Dermatol Ther (Heidelb) ; 11(5): 1777-1790, 2021 Oct.
Artigo em Inglês | MEDLINE | ID: mdl-34558040

RESUMO

INTRODUCTION: Pembrolizumab provided durable responses and acceptable safety in recurrent or metastatic (R/M) cutaneous squamous cell carcinoma (cSCC) in the KEYNOTE-629 study. In this elderly, fragile population with disfiguring tumours, preservation of health-related quality of life (HRQoL) is critical. Here, we present pre-specified exploratory HRQoL analyses from the first interim analysis of KEYNOTE-629. METHODS: Patients with R/M cSCC not amenable to surgery or radiation therapy received pembrolizumab 200 mg every 3 weeks for ≤ 24 months. HRQoL end points included change from baseline to week 12 in European Organisation for Research and Treatment of Cancer Quality of Life Questionnaire Core 30 (EORTC QLQ-C30) global health status (GHS)/QoL, functioning, symptom and European Quality of Life 5-Dimension 5-Level (EQ-5D-5L) scores and change from baseline through week 48 in EORTC QLQ-C30 GHS/QoL and physical functioning scores. Improvement (≥ 10-point increase post-baseline with confirmation) was assessed using the exact binomial method. RESULTS: Analyses included 99 patients for EORTC QLQ-C30 and 100 for EQ-5D-5L. Compliance was > 80% at week 12. Mean scores were stable from baseline to week 12 for GHS/QoL (4.95 points; 95% confidence interval, -1.00 to 10.90) and physical functioning (-3.38 points; 95% confidence interval, -8.80 to 2.04). EORTC-QLQ-C30 functioning, symptom, and EQ-5D-5L scores remained stable at week 12. Post-baseline scores were improved in 29.3% of patients for GHS/QoL, 17.2% for physical functioning, and in a numerically higher proportion of responders versus non-responders (GHS/QoL, 55.6% versus 16.1%; physical functioning, 36.1% versus 7.1%). CONCLUSIONS: In elderly patients with R/M cSCC, the clinical efficacy of pembrolizumab translates into a benefit validated by HRQoL preservation or improvement during treatment. TRIAL REGISTRATION: ClinicalTrials.gov identifier: NCT03284424.

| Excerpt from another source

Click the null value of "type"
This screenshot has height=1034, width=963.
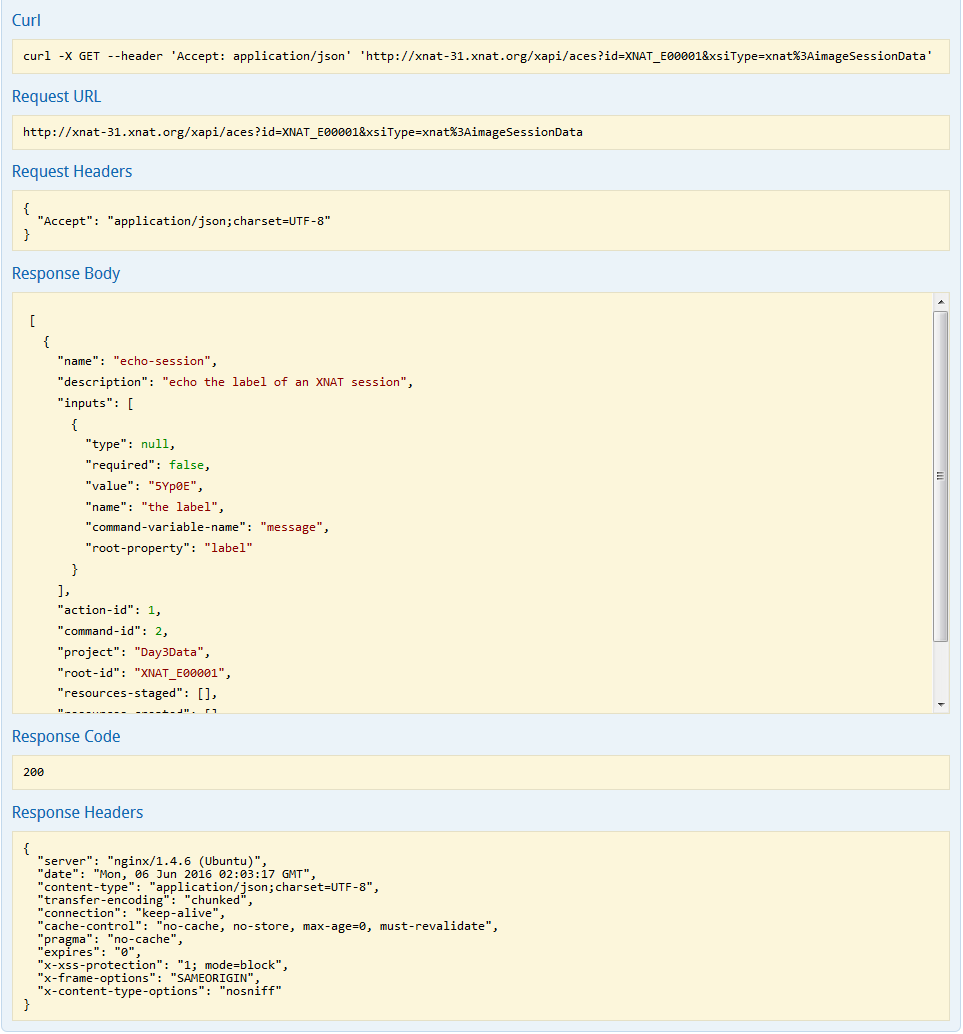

Cutaneous squamous cell carcinoma (cSCC) is the second most common type of non-melanoma skin cancer. cSCC is usually caused by cumulative exposure to sunlight and often occurs in exposed parts of the body such as the head and neck. cSCC is most often seen in older people. If cSCC is detected early, it can be removed by surgery; however, if left untreated, the cancer can spread throughout the body and cause death. The disease itself and its treatment can be painful, cause scarring, or change the patient's physical appearance. Hence, people with cSCC often have poor quality of life. It is therefore important to develop new drugs to help patients with cSCC live longer without worsening their quality of life. The phase 2 KEYNOTE-629 study investigated how well the drug pembrolizumab treated cSCC and whether it was safe. KEYNOTE-629 included patients who were mostly older and had advanced cSCC. The results showed that pembrolizumab was effective and safe. Here, we investigated how pembrolizumab affected the quality of life of these patients. To do this, we asked patients to answer questionnaires on important aspects of their experience, such as their general health status, physical functioning, emotional wellbeing, and symptoms. We found that patients who were treated with pembrolizumab had stable quality of life during treatment. Furthermore, patients whose cancer responded well to pembrolizumab were more likely to have an improved quality of life. These results support the use of pembrolizumab in patients with advanced cSCC.